PreserveSingleQuotes  
Description
Prevents ColdFusion from automatically escaping single quotation mark characters that are contained in a variable. ColdFusion does not evaluate the argument.
 
Returns
(None)
 
Category
Other functions
 
Function syntax
PreserveSingleQuotes(variable)
 
History
ColdFusion MX: Changed behavior: ColdFusion automatically escapes simple-variable, array-variable, and structure-variable references within a cfquery tag body or block. (Earlier releases did not automatically escape array-variable references.)
 
Parameters
 
Parameter      Description
variable Variable that contains a string in which to preserve single quotation marks.
 
Usage
This function is useful in SQL statements to defer evaluation of a variable reference until runtime. This prevents errors that result from the evaluation of a single-quote or apostrophe data character (for example, "Joe's Diner") as a delimiter.

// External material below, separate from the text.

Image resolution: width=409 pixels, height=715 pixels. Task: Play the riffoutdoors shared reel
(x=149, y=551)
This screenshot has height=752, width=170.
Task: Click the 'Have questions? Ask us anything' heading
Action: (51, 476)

Example A: Consider this code:
<cfset mystring = "'Newton's Law', 'Fermat's Theorem'">
PreserveSingleQuotes(#mystring#) is
<cfoutput>
#PreserveSingleQuotes(mystring)#
</cfoutput> 
The output is as follows:
PreserveSingleQuotes(#mystring#) is 'Newton's Law', 'Fermat's Theorem' 
Example B: Consider this code:
<cfset list0 = " '1','2''3' ">
<cfquery sql = "select * from foo where bar in (#list0#)">
ColdFusion escapes the single-quote characters in the list as follows:
""1"", ""2"", ""3""
The cfquery tag throws an error.
You code this function correctly as follows:
<cfquery sql = "select * from foo where bar in 
(#preserveSingleQuotes(list0)#)"> 
This function ensures that ColdFusion evaluates the code as follows:
'1', '2', '3' 
 
Example
<h3>PreserveSingleQuotes Example</h3><p>This is a useful function for
   creating lists of information to return from a query. In this example, 
   we pick the list of Centers in Suisun, San Francisco, and San Diego, 
   using the SQL grammar IN to modify a WHERE clause, rather than looping 
   through the result set after the query is run.
<cfset List = "'Suisun', 'San Francisco', 'San Diego'">
<cfquery name = "GetCenters" datasource = "cfsnippets">
   SELECT Name, Address1, Address2, City, Phone
   FROM Centers
   WHERE City IN (#PreserveSingleQuotes(List)#)
</cfquery>
<p>We found <cfoutput>#GetCenters.RecordCount#</cfoutput> records.
<cfoutput query = "GetCenters">
<p>#Name#<br>   
#Address1#<br>
<cfif Address2 is not "">#Address2#
</cfif>
#City#<br>
#Phone#<br>
</cfoutput>
variable  
Variable that contains a string in which to preserve single quotation marks.